The basic receiving system consists of a pair of dipole antennas tuned to receive radio frequency (RF) signal around 191 MHz. The RF signal incident on each antenna is amplified independently in a broad band amplifier, and then transmitted to the receiver room via coaxial cables. In the receiver room, the signal from each antenna is first passed through a band pass filter having center frequency ~191.4 MHz and half-power bandwidth ~6 MHz, to minimize the contribution from interfering signals at other frequencies. The filtered signal is then mixed with a local oscillator (LO) signal at 180.7 MHz to down convert the RF signal to an intermediate frequency (IF) signal at 10.7 MHz.
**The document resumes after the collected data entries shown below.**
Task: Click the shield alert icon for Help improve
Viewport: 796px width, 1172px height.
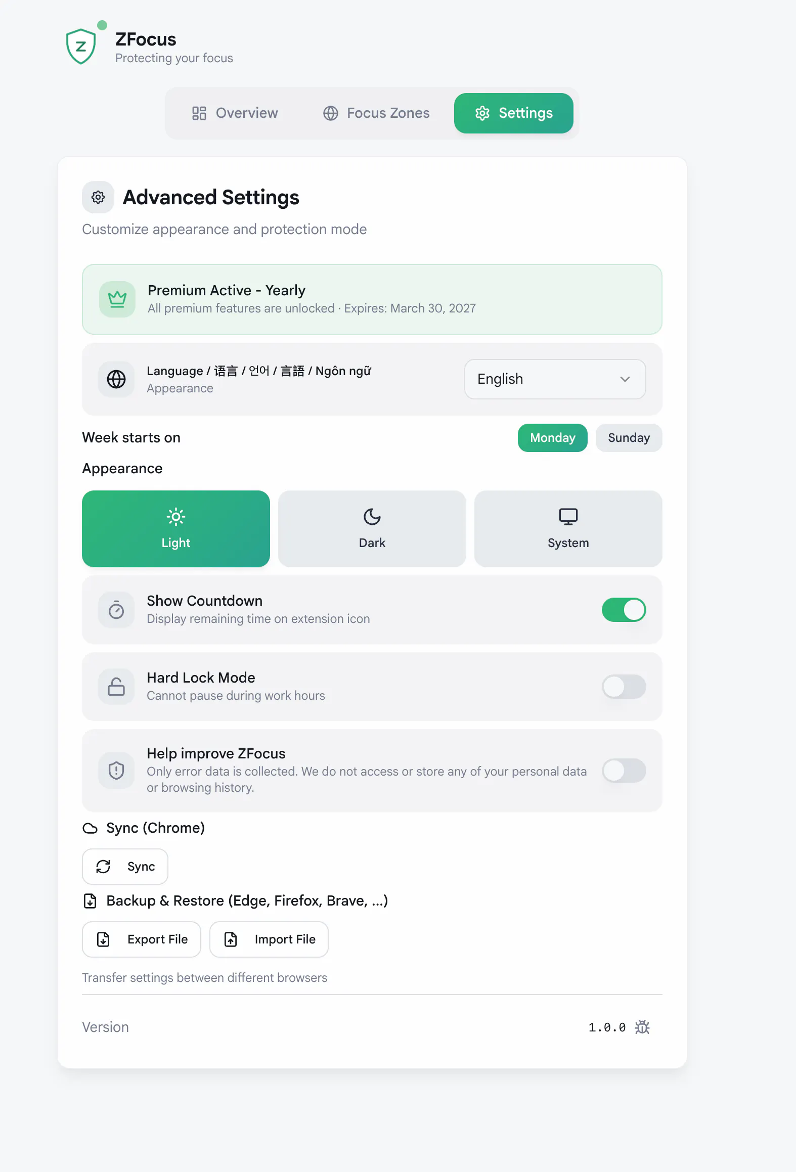Action: pyautogui.click(x=116, y=771)
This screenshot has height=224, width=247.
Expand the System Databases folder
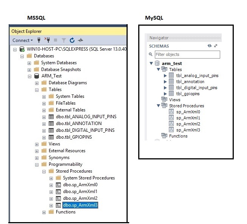pyautogui.click(x=29, y=63)
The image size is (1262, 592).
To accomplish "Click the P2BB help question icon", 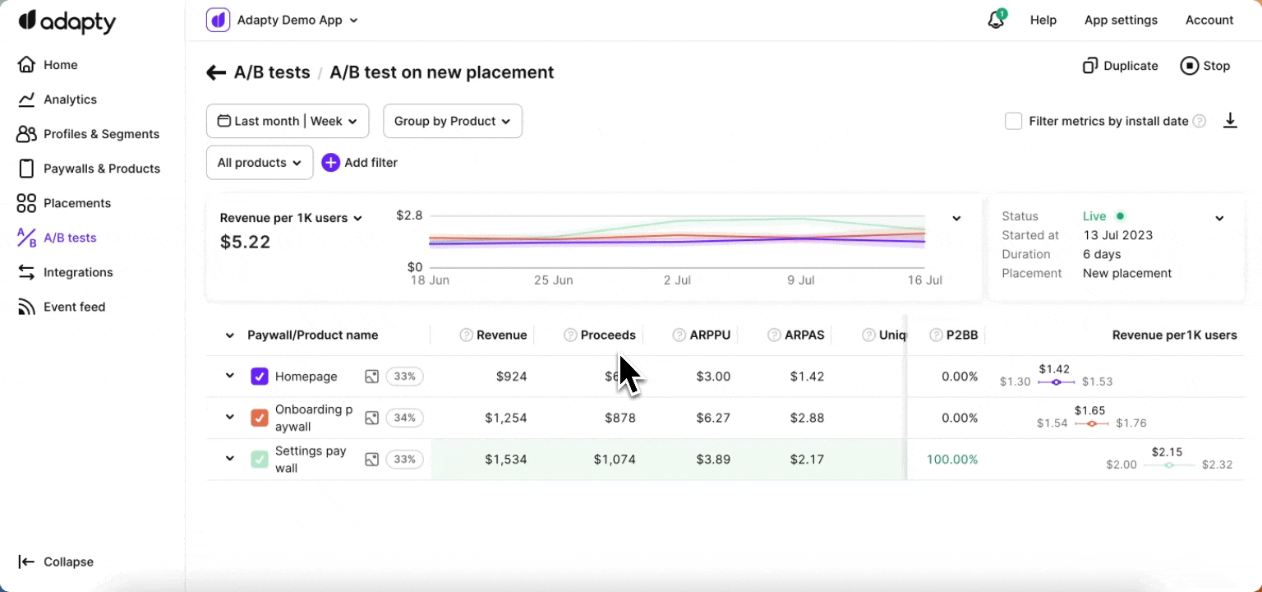I will (936, 335).
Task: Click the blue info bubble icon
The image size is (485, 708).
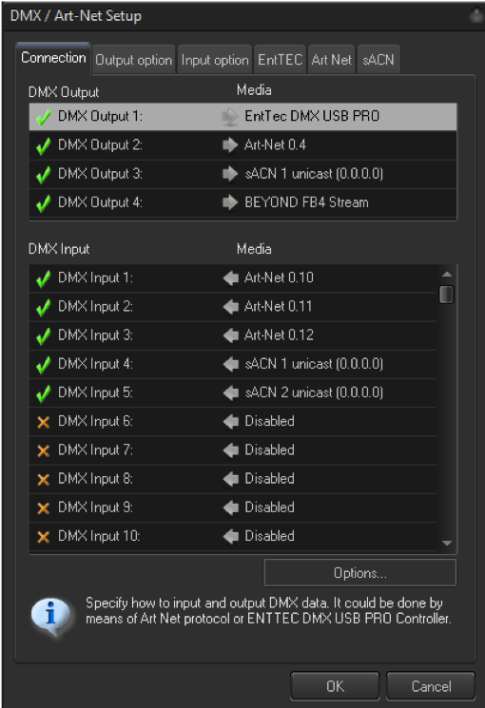Action: (50, 616)
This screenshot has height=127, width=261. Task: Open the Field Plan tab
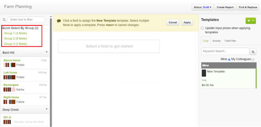[230, 41]
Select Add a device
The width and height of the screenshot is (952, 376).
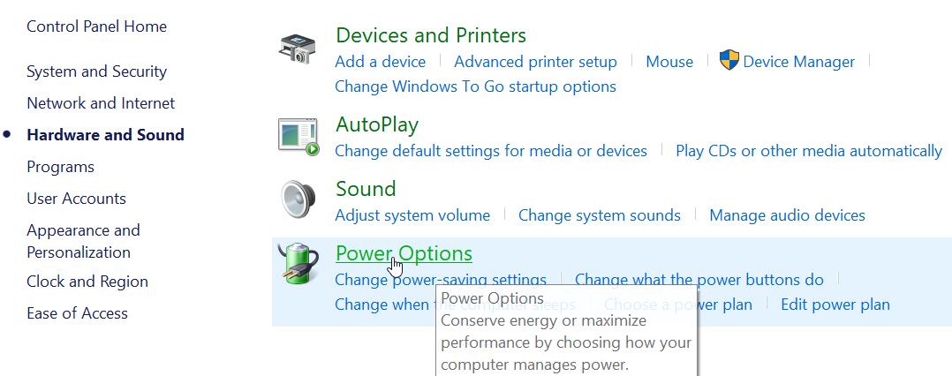coord(381,62)
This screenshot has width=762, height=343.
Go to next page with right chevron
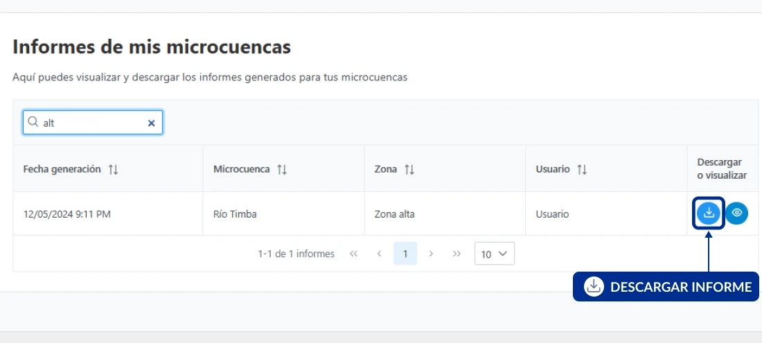[431, 254]
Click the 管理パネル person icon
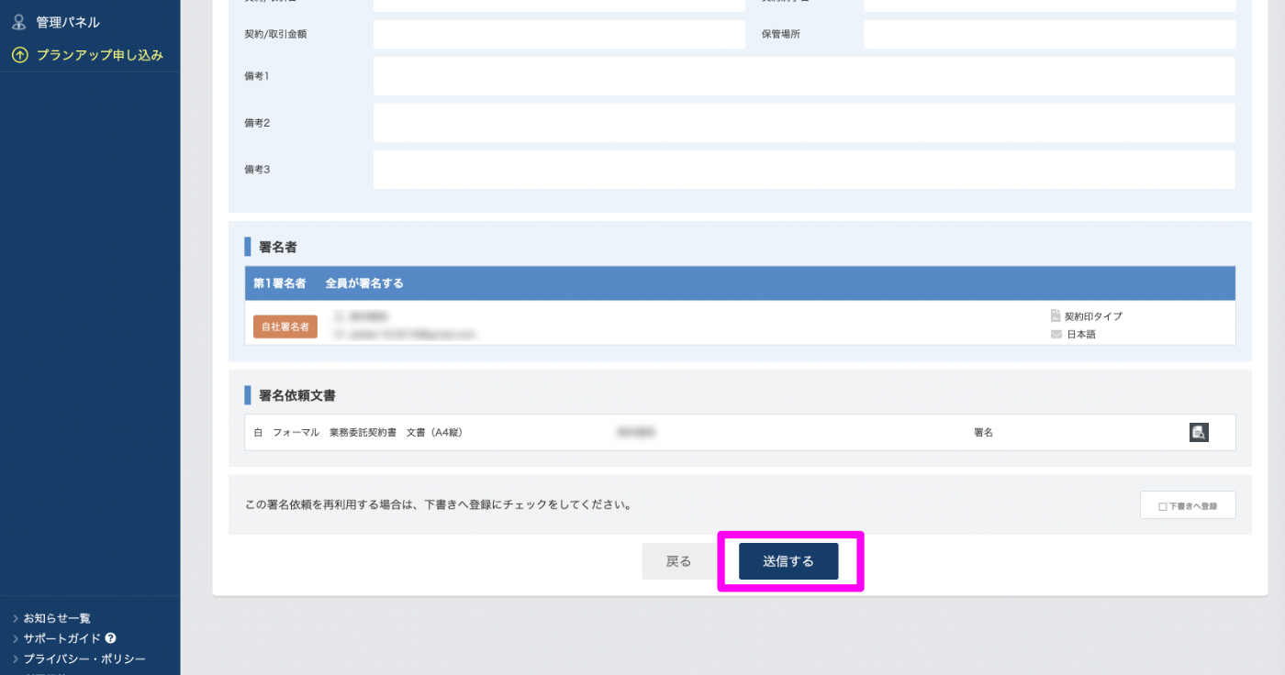This screenshot has width=1285, height=675. coord(19,23)
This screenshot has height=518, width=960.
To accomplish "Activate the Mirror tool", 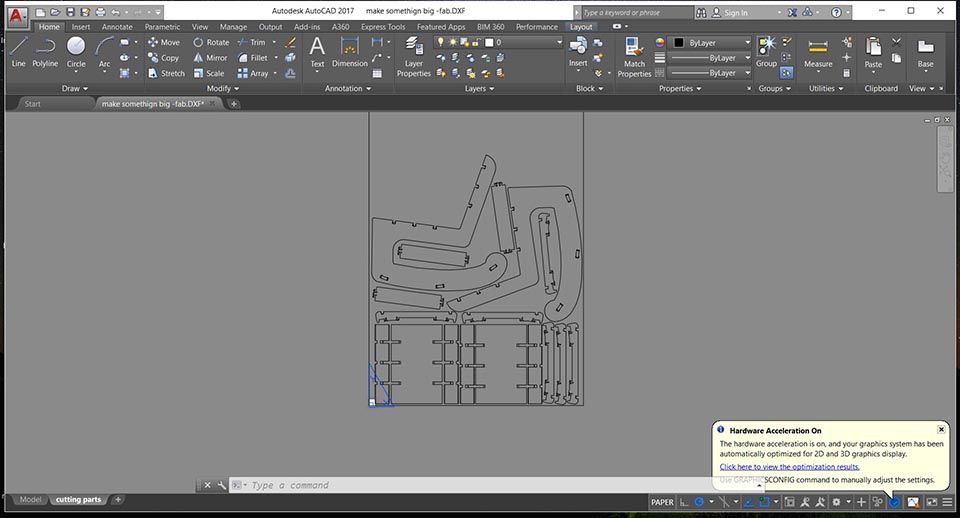I will coord(210,58).
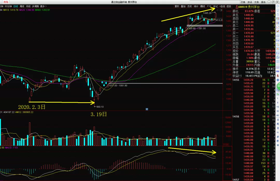Switch to the 周线 weekly tab

22,6
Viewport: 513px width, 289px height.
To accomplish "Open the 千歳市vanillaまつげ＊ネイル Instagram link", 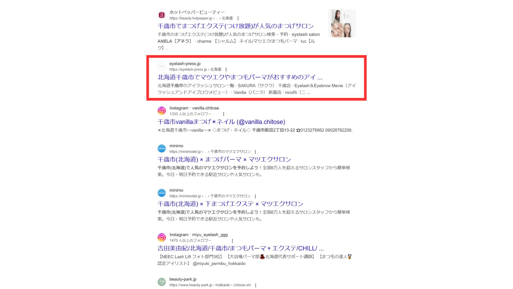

The output of the mixer is amplified and passed through a band pass filter with center frequency ~10.7 MHz and half-power bandwidth ~1 MHz. The output from the IF filter corresponding to each antenna is then fed to the digital receiver for digitization and correlation. There is also provision for integrating the correlated data before transmission to the computer for storage, display, and analysis.



Recipients of the kit till date:

1. Mohanlal Sukhadia (MLS) University, Udaipur
2. Rajasthan Technical University, Udaipur
3. St.Xavier's College, Kolkata
4. J.C. Bose Institute, Kolkata
5. Indian Institute of Science Education & Research (IISER), Pune
6. Electronics Science Department (Pune University), Pune
7. Indian Centre for Space Physics, Kolkata


Observations of Sun on 17 August 2010 with the two-element radio interferometer
Observations of Sun on 17 August 2010 with the two-element radio interferometer

LOOKING AHEAD
  1. Plans are on to increase the GRH array size and probe the solar corona with better angular resolution.
  2. Memorandum of Understanding with INPE, Brazil for the 2nd phase of Brazilian Decimetre Array.
  3. Solar observations from Mauritius .

LOCATION OF GAURIBIDANUR OBSERVATORY

Latitude: 13° 36' 12" North

Longitude : 77° 26' 07" East

Local Time: Indian Standard Time (IST) : IST = GMT + 05 30hrs

CONTACT

Radio Astronomy Field Station
Indian Institute of Astrophysics
Hossur post, Gauribidanur Taluk
Chikballapur District - 561210, INDIA
Tel : 91 8155-291655
E-Mail : webmaster@iiap.res.in

REACHING GAURIBIDANUR
  • Rail Connection
  • The nearest railway station to the Observatory is Gauribidanur (100km from Bangalore). Trains bound for Dharmavaram, Hindupur and Mumbai stop at Gauribidanur.

  • Road Connection
  • By road one can reach the Observatory which is situated near a village called Kotaldine which is about 8 km from Gauribidanur. The Observatory is well-connected by road from Bangalore via Yelahanka, Dodballapur.